→ What to produce
Reproduce verbatim the lines running from the one containing "The width and" through the end of the lines below, both ends included, and omit the pictures from your answer.
begin
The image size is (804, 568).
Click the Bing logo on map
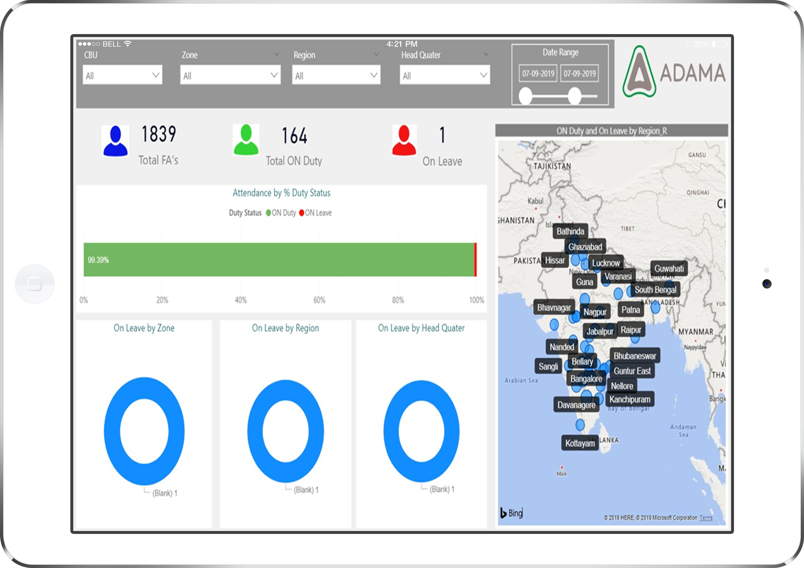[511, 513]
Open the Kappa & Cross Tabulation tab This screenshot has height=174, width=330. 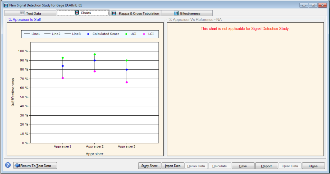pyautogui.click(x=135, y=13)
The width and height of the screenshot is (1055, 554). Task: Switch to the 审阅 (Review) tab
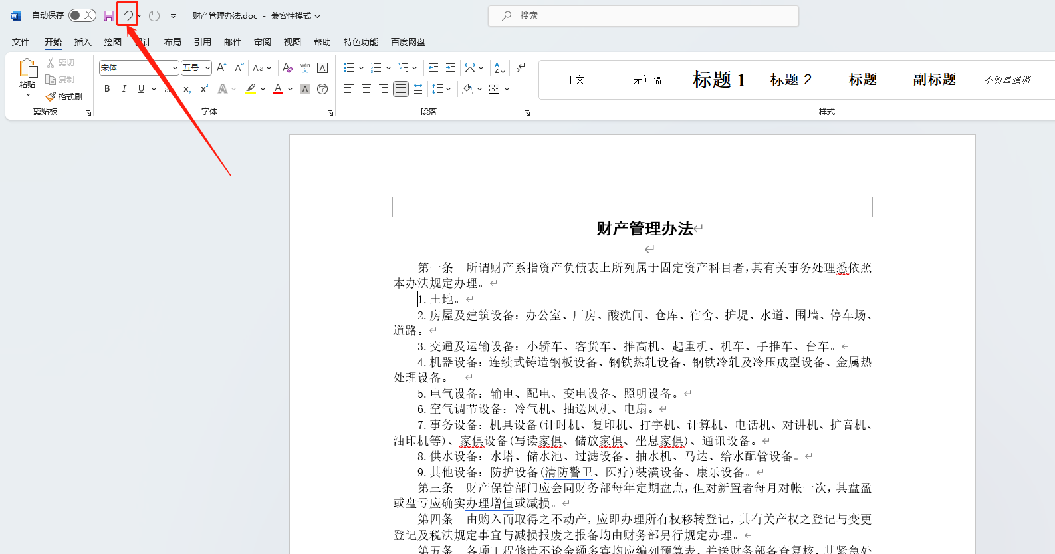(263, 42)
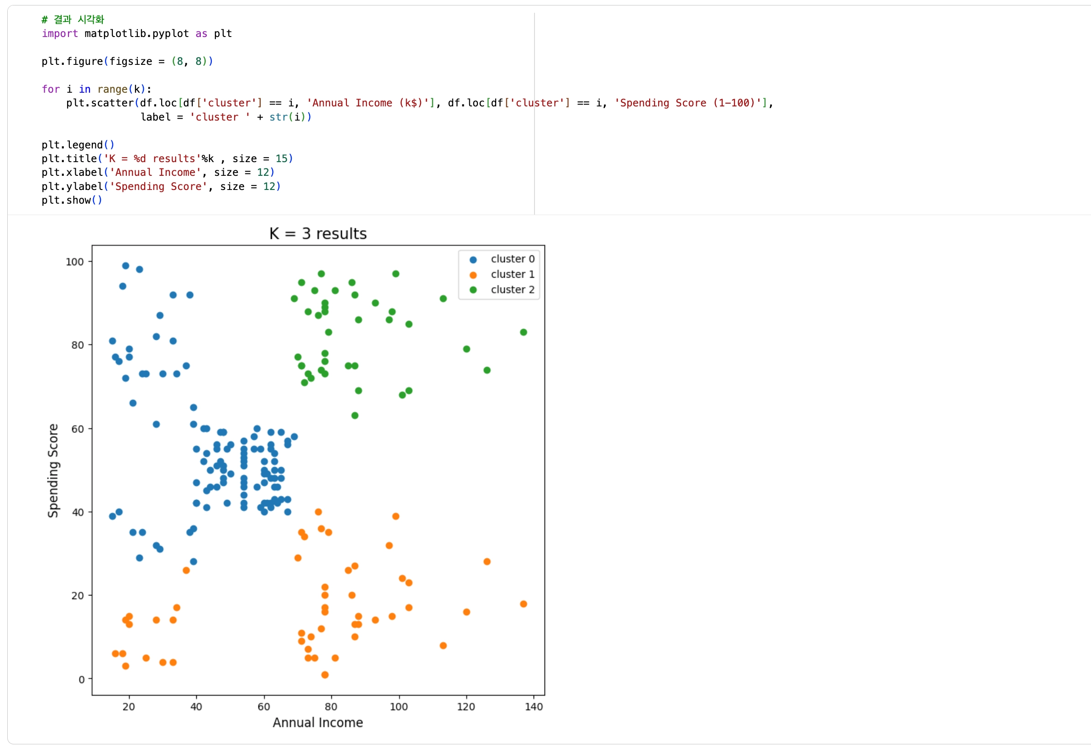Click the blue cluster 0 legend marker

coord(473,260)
end
→ Full answer
The width and height of the screenshot is (1055, 554). Task: Switch to the 审阅 (Review) tab
(263, 42)
Click the blue cluster 0 legend marker

coord(473,260)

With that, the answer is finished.